From the next step we will need an additional file that annotates illumina450K with genomic features, which we can obtain from UCSC.

hands_on Hands-on: Data upload from UCSC

  1. Search for UCSC Main in the tool search bar (top left)

  2. Click on UCSC Main tool. You will be taken to the UCSC table browser

  3. Set the following options:
    • “clade”: Mammal
    • “genome”: Human
    • “assembly”: Feb. 2009 (GRCh37/hg19)
    • “group”: Regulation
    • “track”: HAIB Methyl450
    • “table”: GM12878 (wgEncodeHaibMethyl450Gm12878SitesRep1)
    • “region”: genome
    • “output format”: GTF - gene transfer (limited)
    • “Send output to”: Galaxy (only)
  4. Click on the get output button at the bottom of the screen
  5. On the next page, click on the Send Query to Galaxy button
  6. Wait for the upload to finish

hands_on Hands-on: DMPs and DMRs Identification

  1. Import phenotypeTable.txt from Zenodo or data library:
  2. Run minfi dmp tool on the output of the minfi dropsnp tool adjusting the following parameters
    • param-file “Input set”:GenomicRatioSet
    • param-file “Phenotype Table”:phenotypeTable.txt
    • “Phenotype Type”:categorical
    • “qCutoff Size”:0.5 (DMPs with an FDR q-value greater than this will not be returned)
    • “Variance Shrinkage”: TRUE (This is recommended when sample sizes are small <10}
    • “Genome Table”: wgEncodeHaibMethyl450 ...
  3. Run minfi dmr tool on the output of minfi_dmp adjusting the following parameters
    • param-file “Input set”:GenomicRatioSet
    • param-file “Phenotype Table”:phenotypeTable.txt
    • “factor1”: sensitive
    • “factor2”: resistant
    • “maxGap Size”:250
    • “coef Size”:2
    • “Cutoff Size”:0.1
    • “nullMethod”:permutation
    • “verbose”:TRUE
  4. Click on the minfi dmr tool output in your history to expand it
  5. Set the database build of your dataset to Human Feb. 2009 (GRCh37/hg19) (hg19)

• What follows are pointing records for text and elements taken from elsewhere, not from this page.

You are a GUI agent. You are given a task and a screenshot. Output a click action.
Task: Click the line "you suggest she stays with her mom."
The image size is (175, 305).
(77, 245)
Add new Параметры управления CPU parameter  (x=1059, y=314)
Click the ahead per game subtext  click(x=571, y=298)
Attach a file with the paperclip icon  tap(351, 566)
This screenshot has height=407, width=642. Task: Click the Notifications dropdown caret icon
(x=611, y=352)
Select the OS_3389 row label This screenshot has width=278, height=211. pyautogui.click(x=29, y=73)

    tip Tip: Changing Database/Build (dbkey)

    • Click on the galaxy-pencil pencil icon for the dataset to edit its attributes
    • In the central panel, change the Database/Build field
    • Select your desired database key from the dropdown list: hg19
    • Click the Save button
  6. Click on display at UCSC towards the bottom of the history item. This will launch UCSC Genome Browser with your Custom Track
Display at UCSC
Figure 4: UCSC genome track showing differentialy methylated regions located on chromosome 6

comment Phenotype table

Phenotype table can be in different sizes with different arguments, however the second column is required to contain phenotype covariate information for each sample.

question Questions

How do we define phenotype covariate?

solution Solution

Phenotype covariate is the set of observable characteristics of an individual resulting from the gene-environment interactions

Annotation and Visualization

In addition to downstream analysis users can annotate the differentially methylated loci at the promoter regions of genes with gene function description, and relationships between these concepts.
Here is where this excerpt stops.